Louise Lives Large a vraiment bien cerné tout cela, et les intrigues se saisissent avec énergie de toutes les opportunités de dépeindre des moments maladroits, heureux, tristes, angoissants…
…Et elle le fait avec une intrigue feuilletonnante ! Je ne m’y attendais pas du tout, vu la formule de départ, mais force est de constater que Louise Lives Large ne se contente pas de faire du formulaïque. D’ailleurs, certains épisodes ne vont même pas vraiment s’intéresser à la fameuse « anti-bucket list« , préférant prendre au sérieux ce que traversent les protagonistes plutôt que d’insister sur des gimmicks. La série ne s’apesantit pas sur certaines choses, les intrigues vont vite, se résolvent parfois un peu simplement, mais l’essentiel est que les choses soient dites, et que l’opportunité soit donnée aux spectatrices de voir à l’écran des choses qui les touchent de près. Ce n’est pas superficiel, mais on n’est pas là pour faire dans la tragédie non plus !
Louise Lives Large imbrique tous ses ingrédients sans perdre un instant (n’est-ce pas, après tout, la leçon apprise par Louise !), en profitant pour toucher à toutes sortes de sujets et même, parfois, en gardant un oeil sur les adultes de son intrigue, qui ont également des préoccupations. Que ce soient deux profs qui se tournent autour, ou des parents dont les disputes deviennent de plus en plus inquiétantes, tout le monde traverse quelque chose qui mérite un peu d’attention scénaristique.

Des séries comme Louise Lives Large font vraiment plaisir à voir. Ce sont des fictions dont l’humour n’est pas absent, mais qui remplissent leur mission avec sérieux.
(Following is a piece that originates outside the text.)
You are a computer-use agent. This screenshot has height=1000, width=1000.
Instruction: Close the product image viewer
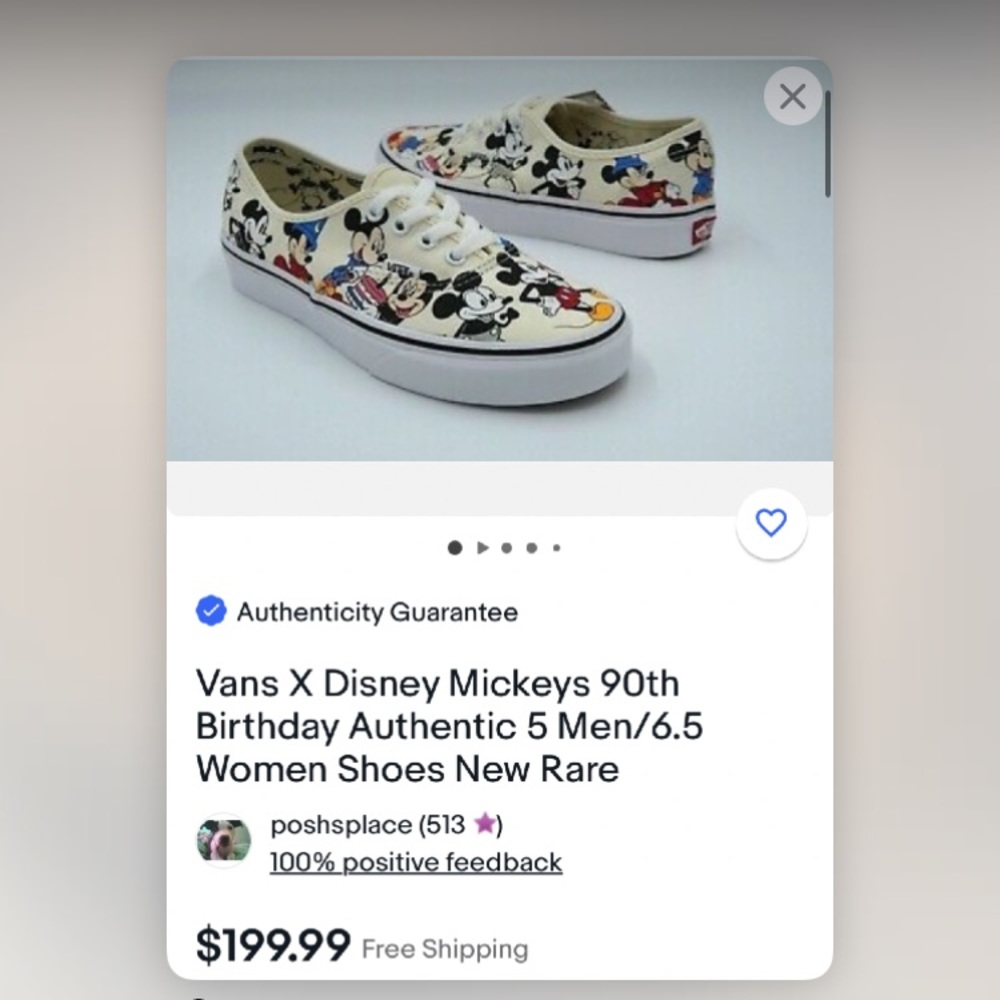[792, 96]
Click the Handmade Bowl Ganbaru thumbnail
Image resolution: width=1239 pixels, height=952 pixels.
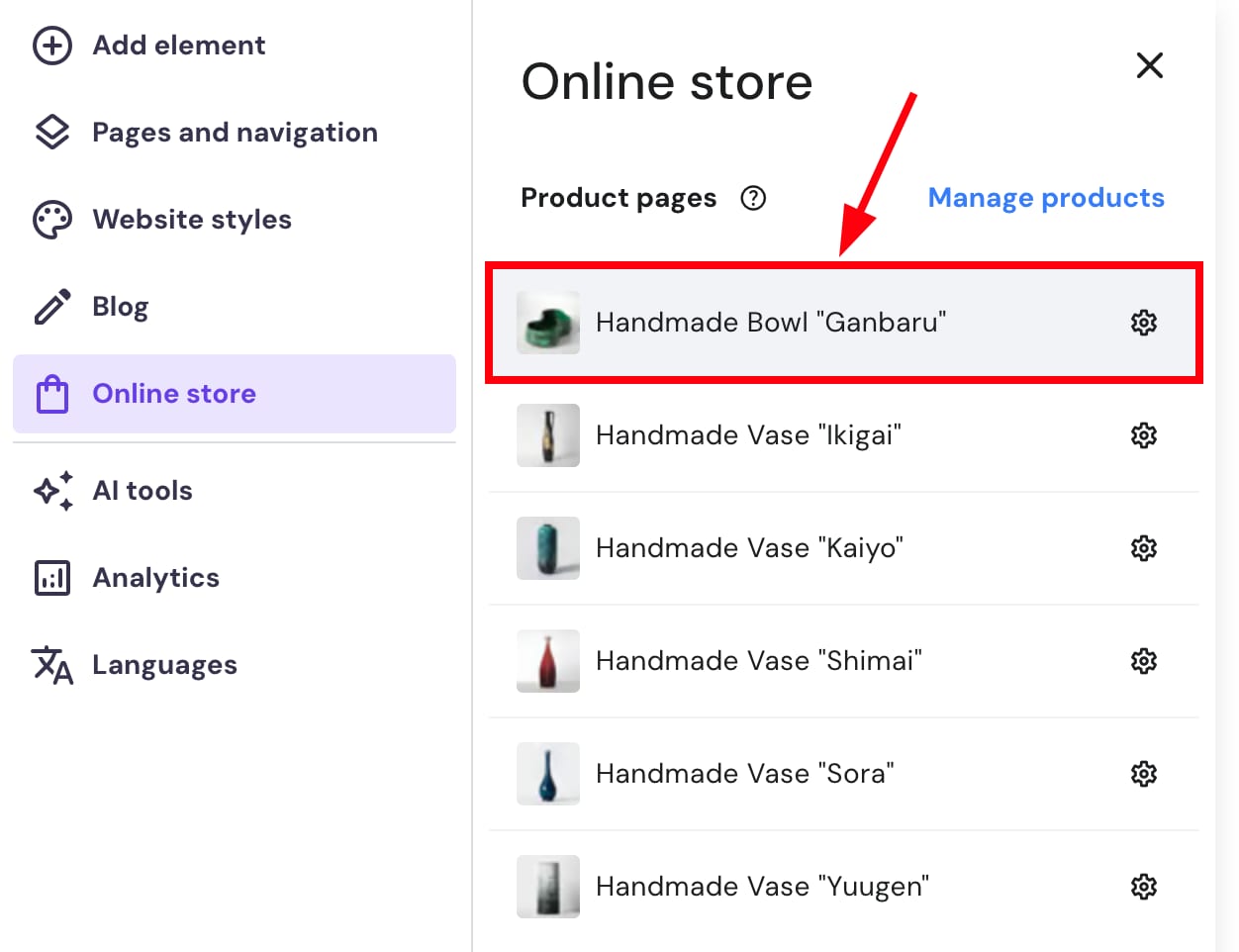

Il faut dire qu’ils se sont mis à trois pays pour produire ces 8 épisodes : l’Irlande (où le tournage a eu lieu et dont la plupart des membres de la distribution sont originaires), le Canada et la Belgique ! Un trio qu’on trouve rarement à la tête de co-productions communes, mais qui a réussi à créer une petite perle méritant d’être vue. Et, très franchement, ça me fait chaud au coeur de penser que des ados de ces trois pays ont ou vont avoir accès à la saison 1 de Louise Lives Large… que j’espère ne pas être la dernière.